● **Exercise brief**:
Please transcribe the data that follows, keeping every line exact.

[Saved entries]
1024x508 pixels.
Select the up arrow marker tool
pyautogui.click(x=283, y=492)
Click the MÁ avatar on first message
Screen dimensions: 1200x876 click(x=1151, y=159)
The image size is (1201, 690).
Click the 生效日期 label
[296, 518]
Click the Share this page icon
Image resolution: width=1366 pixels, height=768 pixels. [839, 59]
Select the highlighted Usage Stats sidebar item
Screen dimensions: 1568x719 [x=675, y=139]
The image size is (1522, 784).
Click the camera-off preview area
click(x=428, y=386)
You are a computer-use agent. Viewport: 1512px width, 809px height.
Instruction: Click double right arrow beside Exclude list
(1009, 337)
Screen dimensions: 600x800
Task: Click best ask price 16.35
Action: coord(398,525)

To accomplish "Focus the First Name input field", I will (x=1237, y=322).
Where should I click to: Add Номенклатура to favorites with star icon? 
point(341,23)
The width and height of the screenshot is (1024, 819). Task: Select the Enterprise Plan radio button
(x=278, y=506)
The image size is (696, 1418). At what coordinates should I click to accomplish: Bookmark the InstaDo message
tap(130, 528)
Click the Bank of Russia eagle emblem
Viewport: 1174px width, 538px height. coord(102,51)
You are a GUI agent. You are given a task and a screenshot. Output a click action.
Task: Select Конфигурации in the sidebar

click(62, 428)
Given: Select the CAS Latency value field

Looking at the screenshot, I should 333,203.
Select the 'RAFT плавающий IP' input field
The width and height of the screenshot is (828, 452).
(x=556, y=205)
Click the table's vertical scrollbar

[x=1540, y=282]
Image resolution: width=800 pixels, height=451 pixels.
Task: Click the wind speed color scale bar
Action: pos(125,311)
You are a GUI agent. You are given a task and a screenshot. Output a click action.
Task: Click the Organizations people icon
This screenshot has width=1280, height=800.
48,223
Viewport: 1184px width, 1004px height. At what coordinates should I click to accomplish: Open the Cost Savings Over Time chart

● **Written response**:
1024x508 pixels.
Select the up arrow marker tool
pyautogui.click(x=283, y=492)
Click the MÁ avatar on first message
Screen dimensions: 1200x876 click(x=1151, y=159)
The image size is (1201, 690).
Click the 生效日期 label
[296, 518]
Click the Share this page icon
Image resolution: width=1366 pixels, height=768 pixels. [839, 59]
Select the highlighted Usage Stats sidebar item
Screen dimensions: 1568x719 [x=675, y=139]
The image size is (1522, 784).
Click the camera-off preview area
click(x=428, y=386)
You are a computer-use agent. Viewport: 1512px width, 809px height.
Instruction: Click double right arrow beside Exclude list
(1009, 337)
Screen dimensions: 600x800
Task: Click best ask price 16.35
Action: coord(398,525)

To accomplish "Focus the First Name input field", I will (x=1237, y=322).
Where should I click to: Add Номенклатура to favorites with star icon? 
point(341,23)
The width and height of the screenshot is (1024, 819). Task: Select the Enterprise Plan radio button
(x=278, y=506)
The image size is (696, 1418). At what coordinates should I click to accomplish: Bookmark the InstaDo message
tap(130, 528)
Click the Bank of Russia eagle emblem
Viewport: 1174px width, 538px height. coord(102,51)
You are a GUI agent. You are given a task and a screenshot. Output a click action.
Task: Select Конфигурации in the sidebar

click(62, 428)
Given: Select the CAS Latency value field

Looking at the screenshot, I should 333,203.
Select the 'RAFT плавающий IP' input field
The width and height of the screenshot is (828, 452).
(x=556, y=205)
Click the table's vertical scrollbar

[x=1540, y=282]
Image resolution: width=800 pixels, height=451 pixels.
Task: Click the wind speed color scale bar
Action: pos(125,311)
You are a GUI agent. You are given a task and a screenshot. Output a click action.
Task: Click the Organizations people icon
This screenshot has width=1280, height=800.
48,223
Viewport: 1184px width, 1004px height. At what coordinates should I click to accomplish: Open the Cost Savings Over Time chart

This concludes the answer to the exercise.